Rankin prosiguió serenamente. ¿Sería que no le había entendido?

— …la predicación y el padecimiento de Jesús se predicen en Isaías, capítulo cincuenta y dos y cincuenta y tres, y en el Salmo Veintidós. En Zacarías, capítulo once se dice que el Señor iba a ser traicionado por treinta monedas de plata. Si usted es sincera, no puede negar las pruebas de tantas profecías cumplidas.
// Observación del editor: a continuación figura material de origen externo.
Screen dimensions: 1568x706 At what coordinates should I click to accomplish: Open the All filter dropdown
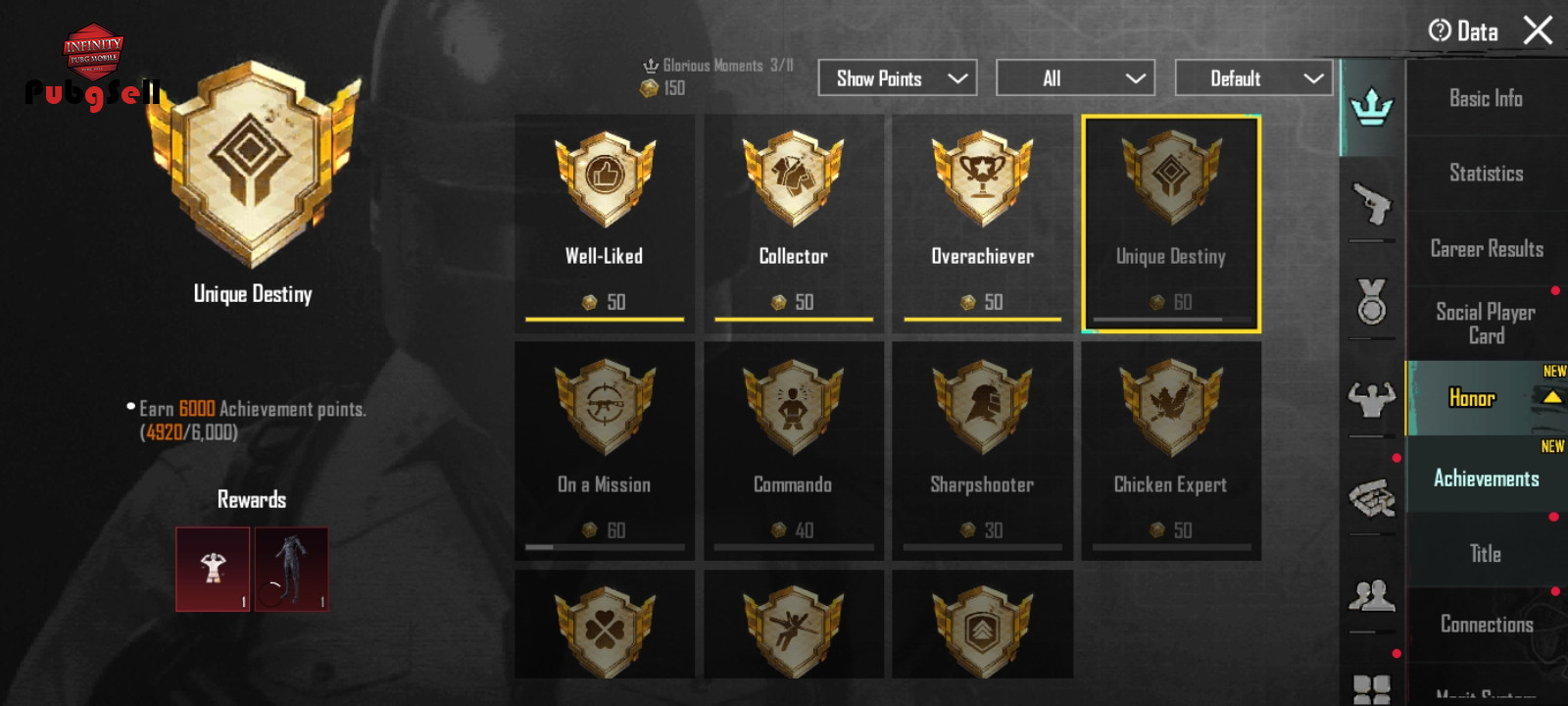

«Además, la Biblia también habla para nuestro tiempo. Israel y los árabes, Rusia y los Estados Unidos, la guerra nuclear… todo figura en la Biblia. Cualquier persona sensata lo ve, sin necesidad de ser profesor universitario.

— Lo que pasa — replicó Ellie — es que ustedes tienen un problema de imaginación.

Casi todas esas predicciones son vagas, ambiguas, imprecisas, abiertas al engaño.

Puede interpretárselas de muchas maneras. Ustedes esquivan hasta las más directas, como por ejemplo la promesa de Jesús de que el Reino de Dios vendría durante la vida de algunas personas que integraban su auditorio. Y no me diga que el Reino de Dios está dentro de mí. Esa gente tomaba sus palabras de modo literal. Ustedes sólo citan los pasajes que creen ver cumplidos, y descartan el resto. Además, no se olvide de que había una tremenda necesidad de ver realizadas las profecías.

«Trate de imaginar que su dios — omnipotente, omnisciente, bondadoso — realmente quisiera dejar una señal para las futuras generaciones, para que pudieran confirmar su existencia… digamos los remotos descendientes de Moisés. Sería muy fácil. Bastarían unas pocas frases enigmáticas y la estricta orden de que se transmitieran sin modificación…

Joss se inclinó hacia delante en forma casi imperceptible.

— ¿Como por ejemplo?

— Por ejemplo, «El Sol es una estrella». O «Marte es un lugar descolorido, con desiertos y volcanes, igual que el Sinaí». O «Un cuerpo en movimiento tiende a permanecer en movimiento». O… — rápidamente escribió unos números en anotador —, «La Tierra pesa un millón de millones de millones de millones de veces de lo que pesa un niño». O… veo que ustedes dos tienen problemas con la relatividad especial, que todos los días se ve confirmada por los aceleradores de partículas y los rayos cósmicos… También podría ser «No viajarás más rápido que la velocidad de la luz.» Cualquier cosa que no pudieran haber sabido hace mil años.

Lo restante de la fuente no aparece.